Top of Source information

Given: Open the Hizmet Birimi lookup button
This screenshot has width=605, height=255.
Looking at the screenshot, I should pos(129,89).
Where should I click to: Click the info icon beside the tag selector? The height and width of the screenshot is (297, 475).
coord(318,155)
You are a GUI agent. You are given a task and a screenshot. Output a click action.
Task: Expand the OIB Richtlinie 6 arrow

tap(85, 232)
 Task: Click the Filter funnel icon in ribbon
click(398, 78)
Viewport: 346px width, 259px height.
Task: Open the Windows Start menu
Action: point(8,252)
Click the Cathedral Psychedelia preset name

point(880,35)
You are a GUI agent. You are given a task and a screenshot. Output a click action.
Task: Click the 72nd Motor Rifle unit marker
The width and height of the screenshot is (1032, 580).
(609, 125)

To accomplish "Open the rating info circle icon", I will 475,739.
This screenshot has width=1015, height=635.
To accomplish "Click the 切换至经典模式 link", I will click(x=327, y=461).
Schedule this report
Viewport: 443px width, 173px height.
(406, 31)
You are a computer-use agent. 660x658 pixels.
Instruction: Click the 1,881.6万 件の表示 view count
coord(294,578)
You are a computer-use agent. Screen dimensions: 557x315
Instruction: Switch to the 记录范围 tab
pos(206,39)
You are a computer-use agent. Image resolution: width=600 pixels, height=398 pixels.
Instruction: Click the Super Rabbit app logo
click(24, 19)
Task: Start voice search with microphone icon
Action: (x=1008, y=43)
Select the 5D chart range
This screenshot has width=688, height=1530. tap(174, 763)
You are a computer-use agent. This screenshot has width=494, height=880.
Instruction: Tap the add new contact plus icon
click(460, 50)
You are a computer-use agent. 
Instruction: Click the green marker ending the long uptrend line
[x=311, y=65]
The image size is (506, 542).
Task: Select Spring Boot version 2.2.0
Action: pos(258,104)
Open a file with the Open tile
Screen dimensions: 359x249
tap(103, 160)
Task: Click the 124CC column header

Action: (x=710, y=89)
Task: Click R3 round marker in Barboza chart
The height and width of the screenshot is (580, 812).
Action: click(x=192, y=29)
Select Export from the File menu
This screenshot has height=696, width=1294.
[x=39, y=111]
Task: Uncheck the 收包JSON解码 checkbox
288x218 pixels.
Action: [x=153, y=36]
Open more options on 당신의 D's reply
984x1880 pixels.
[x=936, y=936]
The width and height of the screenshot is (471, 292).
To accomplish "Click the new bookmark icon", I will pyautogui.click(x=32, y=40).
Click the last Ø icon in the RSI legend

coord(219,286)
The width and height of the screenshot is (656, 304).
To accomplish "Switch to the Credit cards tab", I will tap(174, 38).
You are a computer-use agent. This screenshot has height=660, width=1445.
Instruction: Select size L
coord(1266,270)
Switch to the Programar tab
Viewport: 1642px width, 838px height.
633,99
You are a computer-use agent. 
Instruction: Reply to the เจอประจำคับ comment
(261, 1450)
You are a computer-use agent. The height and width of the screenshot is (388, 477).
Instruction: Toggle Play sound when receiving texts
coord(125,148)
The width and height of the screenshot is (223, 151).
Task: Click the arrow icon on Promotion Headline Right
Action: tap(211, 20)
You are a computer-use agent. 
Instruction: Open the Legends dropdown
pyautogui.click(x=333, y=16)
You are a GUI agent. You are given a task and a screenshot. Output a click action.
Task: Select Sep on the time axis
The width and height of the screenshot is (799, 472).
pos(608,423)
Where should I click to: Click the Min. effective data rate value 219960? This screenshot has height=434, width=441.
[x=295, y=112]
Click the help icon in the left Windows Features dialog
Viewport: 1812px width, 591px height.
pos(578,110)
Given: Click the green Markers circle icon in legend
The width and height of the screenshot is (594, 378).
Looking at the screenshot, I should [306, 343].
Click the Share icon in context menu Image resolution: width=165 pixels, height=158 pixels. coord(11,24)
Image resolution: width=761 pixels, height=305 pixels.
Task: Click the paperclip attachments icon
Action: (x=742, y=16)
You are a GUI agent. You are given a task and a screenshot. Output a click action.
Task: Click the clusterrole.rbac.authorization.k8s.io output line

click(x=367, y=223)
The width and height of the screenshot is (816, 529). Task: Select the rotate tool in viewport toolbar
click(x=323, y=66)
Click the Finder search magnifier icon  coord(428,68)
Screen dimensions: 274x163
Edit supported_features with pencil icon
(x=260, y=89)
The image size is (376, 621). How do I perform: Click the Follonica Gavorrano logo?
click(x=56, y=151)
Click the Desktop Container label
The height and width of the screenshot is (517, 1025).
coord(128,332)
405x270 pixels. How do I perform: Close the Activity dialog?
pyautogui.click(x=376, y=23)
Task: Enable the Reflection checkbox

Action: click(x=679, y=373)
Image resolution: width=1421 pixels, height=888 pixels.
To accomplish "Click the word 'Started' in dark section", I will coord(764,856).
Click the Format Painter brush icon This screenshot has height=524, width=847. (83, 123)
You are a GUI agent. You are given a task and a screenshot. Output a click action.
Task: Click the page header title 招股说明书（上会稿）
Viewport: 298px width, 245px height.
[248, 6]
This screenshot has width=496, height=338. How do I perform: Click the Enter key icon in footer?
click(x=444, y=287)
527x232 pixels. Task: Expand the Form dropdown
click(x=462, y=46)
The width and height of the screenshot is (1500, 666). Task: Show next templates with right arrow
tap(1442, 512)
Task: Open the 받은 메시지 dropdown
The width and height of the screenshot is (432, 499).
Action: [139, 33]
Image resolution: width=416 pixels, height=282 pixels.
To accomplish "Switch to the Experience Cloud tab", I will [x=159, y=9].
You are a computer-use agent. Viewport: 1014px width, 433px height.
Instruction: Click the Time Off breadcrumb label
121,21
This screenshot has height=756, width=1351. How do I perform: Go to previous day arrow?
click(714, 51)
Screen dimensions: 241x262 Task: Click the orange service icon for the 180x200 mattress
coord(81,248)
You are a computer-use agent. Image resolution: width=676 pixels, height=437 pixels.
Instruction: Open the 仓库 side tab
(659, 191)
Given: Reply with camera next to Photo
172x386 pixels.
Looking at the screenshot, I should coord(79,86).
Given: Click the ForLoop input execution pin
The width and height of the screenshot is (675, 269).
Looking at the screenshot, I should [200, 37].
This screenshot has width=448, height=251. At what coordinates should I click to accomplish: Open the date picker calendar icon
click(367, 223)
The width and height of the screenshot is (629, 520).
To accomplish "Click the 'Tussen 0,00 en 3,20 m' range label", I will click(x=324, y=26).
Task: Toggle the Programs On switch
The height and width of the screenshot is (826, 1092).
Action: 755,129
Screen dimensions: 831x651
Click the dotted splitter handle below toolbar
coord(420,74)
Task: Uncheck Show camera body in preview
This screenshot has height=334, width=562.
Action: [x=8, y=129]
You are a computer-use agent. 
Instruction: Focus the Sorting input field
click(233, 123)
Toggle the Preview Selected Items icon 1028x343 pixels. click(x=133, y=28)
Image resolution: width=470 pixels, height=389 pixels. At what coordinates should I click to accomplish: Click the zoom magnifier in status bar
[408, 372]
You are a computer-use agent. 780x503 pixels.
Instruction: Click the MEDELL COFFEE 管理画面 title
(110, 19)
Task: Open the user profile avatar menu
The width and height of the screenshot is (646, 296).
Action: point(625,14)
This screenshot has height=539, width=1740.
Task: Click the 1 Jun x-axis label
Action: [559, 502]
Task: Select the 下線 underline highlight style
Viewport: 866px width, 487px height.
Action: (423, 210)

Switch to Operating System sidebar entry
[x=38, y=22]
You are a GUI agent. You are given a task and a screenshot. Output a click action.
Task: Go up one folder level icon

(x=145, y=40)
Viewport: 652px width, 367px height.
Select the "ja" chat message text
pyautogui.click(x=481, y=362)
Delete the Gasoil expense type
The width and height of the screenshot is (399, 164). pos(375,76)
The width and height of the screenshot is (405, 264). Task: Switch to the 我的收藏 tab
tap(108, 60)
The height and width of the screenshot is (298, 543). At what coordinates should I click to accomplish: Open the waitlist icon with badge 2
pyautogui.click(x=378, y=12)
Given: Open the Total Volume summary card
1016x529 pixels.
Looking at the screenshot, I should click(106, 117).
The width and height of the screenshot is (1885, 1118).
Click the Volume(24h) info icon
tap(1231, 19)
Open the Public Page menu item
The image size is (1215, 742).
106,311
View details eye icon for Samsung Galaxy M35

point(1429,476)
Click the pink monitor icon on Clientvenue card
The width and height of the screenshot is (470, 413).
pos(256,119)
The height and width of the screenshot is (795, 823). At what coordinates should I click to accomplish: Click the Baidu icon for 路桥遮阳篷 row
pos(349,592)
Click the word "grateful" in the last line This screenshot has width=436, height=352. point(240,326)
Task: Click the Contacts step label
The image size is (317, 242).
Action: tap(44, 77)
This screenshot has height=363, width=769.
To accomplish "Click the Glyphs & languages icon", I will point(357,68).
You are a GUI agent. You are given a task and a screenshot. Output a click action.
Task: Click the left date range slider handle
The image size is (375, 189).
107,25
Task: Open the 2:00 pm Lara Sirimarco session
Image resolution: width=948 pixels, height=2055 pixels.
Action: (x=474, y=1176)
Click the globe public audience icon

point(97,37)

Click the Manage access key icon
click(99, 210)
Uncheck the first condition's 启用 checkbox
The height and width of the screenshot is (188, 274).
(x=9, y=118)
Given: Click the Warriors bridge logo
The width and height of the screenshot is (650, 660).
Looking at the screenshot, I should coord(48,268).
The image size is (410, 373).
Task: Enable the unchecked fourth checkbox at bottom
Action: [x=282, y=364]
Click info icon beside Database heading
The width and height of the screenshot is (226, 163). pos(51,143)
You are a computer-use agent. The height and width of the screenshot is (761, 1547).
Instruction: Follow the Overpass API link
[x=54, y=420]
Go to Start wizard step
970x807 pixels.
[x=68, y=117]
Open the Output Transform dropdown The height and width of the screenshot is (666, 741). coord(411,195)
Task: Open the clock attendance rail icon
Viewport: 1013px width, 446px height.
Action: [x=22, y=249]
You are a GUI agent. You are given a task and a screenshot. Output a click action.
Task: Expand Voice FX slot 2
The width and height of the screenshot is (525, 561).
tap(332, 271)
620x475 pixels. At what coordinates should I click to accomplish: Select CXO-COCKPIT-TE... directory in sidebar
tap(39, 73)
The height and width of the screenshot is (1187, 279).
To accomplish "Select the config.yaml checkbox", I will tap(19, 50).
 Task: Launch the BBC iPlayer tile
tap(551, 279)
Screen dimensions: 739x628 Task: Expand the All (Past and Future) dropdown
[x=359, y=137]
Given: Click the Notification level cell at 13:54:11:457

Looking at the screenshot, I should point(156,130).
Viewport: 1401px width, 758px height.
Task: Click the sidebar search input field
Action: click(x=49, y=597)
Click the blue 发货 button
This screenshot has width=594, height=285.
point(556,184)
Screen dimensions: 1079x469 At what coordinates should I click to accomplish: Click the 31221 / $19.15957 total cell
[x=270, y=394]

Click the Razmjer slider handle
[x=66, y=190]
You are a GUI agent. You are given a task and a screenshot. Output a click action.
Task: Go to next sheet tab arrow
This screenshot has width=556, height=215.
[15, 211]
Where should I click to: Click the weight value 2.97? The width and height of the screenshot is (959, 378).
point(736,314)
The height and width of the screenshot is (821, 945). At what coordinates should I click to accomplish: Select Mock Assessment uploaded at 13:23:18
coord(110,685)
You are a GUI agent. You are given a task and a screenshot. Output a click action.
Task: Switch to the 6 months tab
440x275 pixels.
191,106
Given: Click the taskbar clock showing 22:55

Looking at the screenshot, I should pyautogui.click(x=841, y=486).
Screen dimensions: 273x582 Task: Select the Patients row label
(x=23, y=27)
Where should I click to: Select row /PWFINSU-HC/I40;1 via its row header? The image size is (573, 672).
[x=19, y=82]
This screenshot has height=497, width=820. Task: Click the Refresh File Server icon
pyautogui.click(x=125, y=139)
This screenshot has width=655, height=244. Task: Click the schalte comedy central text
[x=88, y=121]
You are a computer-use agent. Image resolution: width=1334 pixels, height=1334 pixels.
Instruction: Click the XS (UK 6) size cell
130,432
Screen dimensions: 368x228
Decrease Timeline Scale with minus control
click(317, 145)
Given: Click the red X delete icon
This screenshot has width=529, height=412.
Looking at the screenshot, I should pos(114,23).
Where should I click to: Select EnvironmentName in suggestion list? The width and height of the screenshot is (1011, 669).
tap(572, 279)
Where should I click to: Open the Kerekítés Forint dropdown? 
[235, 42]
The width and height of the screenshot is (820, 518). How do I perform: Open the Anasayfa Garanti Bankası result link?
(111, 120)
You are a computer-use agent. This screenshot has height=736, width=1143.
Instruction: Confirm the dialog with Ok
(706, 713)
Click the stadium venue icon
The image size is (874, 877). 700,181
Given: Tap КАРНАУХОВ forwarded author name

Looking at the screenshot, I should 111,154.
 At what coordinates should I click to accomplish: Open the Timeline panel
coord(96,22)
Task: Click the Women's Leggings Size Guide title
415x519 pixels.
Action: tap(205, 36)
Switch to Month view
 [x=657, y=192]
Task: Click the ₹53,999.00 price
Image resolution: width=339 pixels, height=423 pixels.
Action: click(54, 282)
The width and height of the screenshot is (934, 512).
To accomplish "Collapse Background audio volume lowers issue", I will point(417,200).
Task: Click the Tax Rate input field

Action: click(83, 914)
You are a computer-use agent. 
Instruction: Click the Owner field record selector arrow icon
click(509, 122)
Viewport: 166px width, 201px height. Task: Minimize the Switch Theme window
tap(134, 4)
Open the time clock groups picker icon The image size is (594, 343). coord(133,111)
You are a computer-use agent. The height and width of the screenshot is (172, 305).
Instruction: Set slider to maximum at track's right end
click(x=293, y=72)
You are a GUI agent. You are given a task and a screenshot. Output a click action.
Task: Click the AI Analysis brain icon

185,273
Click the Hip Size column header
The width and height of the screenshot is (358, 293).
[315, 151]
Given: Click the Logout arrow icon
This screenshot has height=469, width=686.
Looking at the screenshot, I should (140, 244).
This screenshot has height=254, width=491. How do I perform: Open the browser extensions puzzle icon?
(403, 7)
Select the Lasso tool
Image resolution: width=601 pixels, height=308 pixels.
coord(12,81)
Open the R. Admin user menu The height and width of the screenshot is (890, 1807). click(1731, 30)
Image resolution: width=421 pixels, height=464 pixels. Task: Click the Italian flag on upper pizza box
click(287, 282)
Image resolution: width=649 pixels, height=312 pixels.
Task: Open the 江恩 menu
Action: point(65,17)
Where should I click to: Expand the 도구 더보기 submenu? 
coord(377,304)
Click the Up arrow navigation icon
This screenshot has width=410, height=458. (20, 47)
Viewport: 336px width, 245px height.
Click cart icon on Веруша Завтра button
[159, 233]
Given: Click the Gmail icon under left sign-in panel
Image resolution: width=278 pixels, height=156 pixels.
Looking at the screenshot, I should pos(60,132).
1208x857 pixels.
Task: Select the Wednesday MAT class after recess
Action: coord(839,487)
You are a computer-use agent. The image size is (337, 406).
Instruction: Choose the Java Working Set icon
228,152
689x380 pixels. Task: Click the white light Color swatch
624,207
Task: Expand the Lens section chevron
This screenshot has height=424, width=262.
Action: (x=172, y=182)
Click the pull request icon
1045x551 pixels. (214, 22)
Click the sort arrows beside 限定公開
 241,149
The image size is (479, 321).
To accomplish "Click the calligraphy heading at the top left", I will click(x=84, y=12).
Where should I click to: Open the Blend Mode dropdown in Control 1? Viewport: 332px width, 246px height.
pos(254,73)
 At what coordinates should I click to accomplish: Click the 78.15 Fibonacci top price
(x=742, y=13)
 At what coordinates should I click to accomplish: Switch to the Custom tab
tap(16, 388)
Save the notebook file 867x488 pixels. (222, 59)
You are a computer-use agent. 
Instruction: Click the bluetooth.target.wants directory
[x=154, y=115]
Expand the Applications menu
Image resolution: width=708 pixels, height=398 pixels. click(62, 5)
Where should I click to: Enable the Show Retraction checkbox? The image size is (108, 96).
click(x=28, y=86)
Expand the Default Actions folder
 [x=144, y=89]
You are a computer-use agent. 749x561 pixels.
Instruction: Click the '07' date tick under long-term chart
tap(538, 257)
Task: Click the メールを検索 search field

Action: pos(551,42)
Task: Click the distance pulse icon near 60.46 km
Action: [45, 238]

Bottom of Source information

Instructions to follow:
Give back exactly the lines above starting at the line where "The width and height of the screenshot is (675, 269)." appears and ending at the line where "The width and height of the screenshot is (629, 520)." appears, both included, with no other lines.

Final answer:
The width and height of the screenshot is (675, 269).
Looking at the screenshot, I should [200, 37].
This screenshot has width=448, height=251. At what coordinates should I click to accomplish: Open the date picker calendar icon
click(367, 223)
The width and height of the screenshot is (629, 520).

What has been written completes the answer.